Die Neuzulassungen im März 2026 schreiben Geschichte: Erstmals überholen Elektroautos die klassischen Benziner. Angesichts von dreistelligen Wachstumsraten bei Marken wie BYD oder Leapmotor spricht manch einer schon von einer chinesischen Übernahme des deutschen Automarkts. Doch eine genaue Analyse der KBA-Daten offenbart, wie groß das Stück vom Kuchen für die Autobauer aus Fernost wirklich ist.

Der deutsche Pkw-Markt erlebte im Frühjahr einen massiven Aufschwung. Laut den offiziellen Zulassungszahlen des Kraftfahrt-Bundesamtes (KBA) wurden im März insgesamt 294.161 fabrikneue Autos zugelassen – ein Plus von 16 Prozent im Vergleich zum Vorjahresmonat. Die wahre Sensation findet sich jedoch bei den Antriebsarten: Mit 70.663 Neuzulassungen und einem Wachstum von satten 66 Prozent schossen rein batterieelektrische Fahrzeuge (BEV) auf einen Marktanteil von 24 Prozent. Damit haben E-Autos zum ersten Mal in einem Einzelmonat klassische Benziner hinter sich gelassen.

Der angebliche China-Tsunami

Blickt man auf die Gewinner des Monats, stechen sofort die Automarken aus dem Reich der Mitte ins Auge. Die Wachstumsraten lesen sich wie aus einem Start-up-Märchen:

  • BYD: +327,1 Prozent
  • Leapmotor: +318,1 Prozent
  • XPENG: +211,9 Prozent

Solche Zahlen befeuern das Narrativ, dass chinesische Autobauer den deutschen Markt regelrecht fluten und etablierte Hersteller vor sich hertreiben. Doch Prozentzahlen ohne absolute Basis können trügerisch sein. Zeit, den Taschenrechner herauszuholen und die echten Stückzahlen zu berechnen.

Die nackten Zahlen: Der Taschenrechner entlarvt den Hype

Betrachten wir den gesamten Markt von 294.161 Fahrzeugen, sichert sich der chinesische Branchenprimus BYD laut Statistik einen Gesamtmarktanteil von 1,2 Prozent. Das entspricht rund 3.530 Fahrzeugen. Der Senkrechtstarter Leapmotor kommt mit 0,5 Prozent auf knapp 1.470 Autos, und XPENG sichert sich mit 0,2 Prozent etwa 590 Neuzulassungen.
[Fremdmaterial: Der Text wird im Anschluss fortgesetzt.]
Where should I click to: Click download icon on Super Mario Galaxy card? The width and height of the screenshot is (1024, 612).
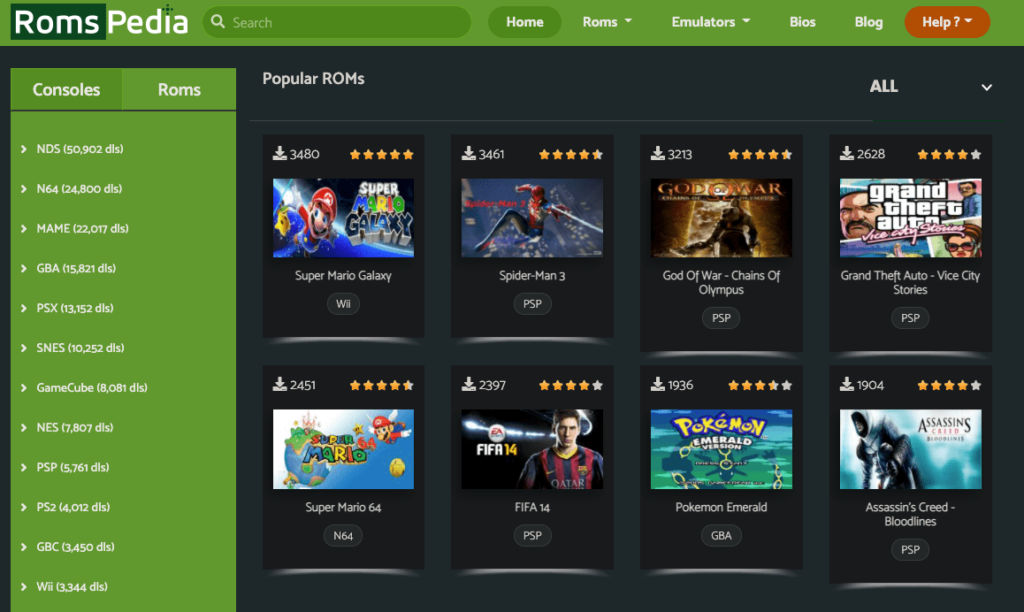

Rechnet man diese aufstrebenden Marken zusammen, landen sie gemeinsam bei rund 5.600 zugelassenen Pkw. Da diese Hersteller in Deutschland fast ausschließlich auf reine E-Autos setzen, können wir diese Summe in direkte Relation zum gesamten BEV-Markt (70.663 Fahrzeuge) setzen.

Das Ergebnis: Die viel diskutierten chinesischen Überflieger kommen im reinen E-Auto-Segment auf einen gemeinsamen Marktanteil von knapp 8 Prozent.

Tesla und VW dominieren weiterhin

Acht Prozent sind für die asiatischen Newcomer zweifellos ein starkes Signal und ein solider Fuß in der Tür des anspruchsvollen deutschen Marktes. Von einer Dominanz oder gar Übernahme kann jedoch noch keine Rede sein. Satte 92 Prozent des Elektro-Kuchens verteilen sich weiterhin auf die etablierten Player.

Besonders Tesla feierte im März ein fulminantes Comeback. Mit einem Marktanteil von 3,1 Prozent am Gesamtmarkt brachten die Kalifornier über 9.100 Fahrzeuge auf die Straße – deutlich mehr, als alle genannten chinesischen Marken zusammen. Allein das Tesla Model Y wurde über 6.800 Mal neu zugelassen. Auch die europäischen Hersteller behaupten sich vehement: Unter den zehn beliebtesten Autos finden sich gleich mehrere Modelle aus dem VW-Konzern.

"Ein Logo aus Fernost auf der Haube ist noch kein Garant für die Marktherrschaft. Die absoluten Zahlen zeigen: Die chinesischen Autobauer sind hochmotivierte Herausforderer, aber noch lange keine Platzhirsche."

Für Autokäufer in Deutschland bedeutet das vor allem eines: Der Wettbewerb wird härter und die Auswahl an innovativen Stromern wächst rasant. BYD und Co. werden zweifellos weiter angreifen, müssen aber noch enorme Volumina aufbauen, um in die Liga der wahren Marktführer vorzustoßen.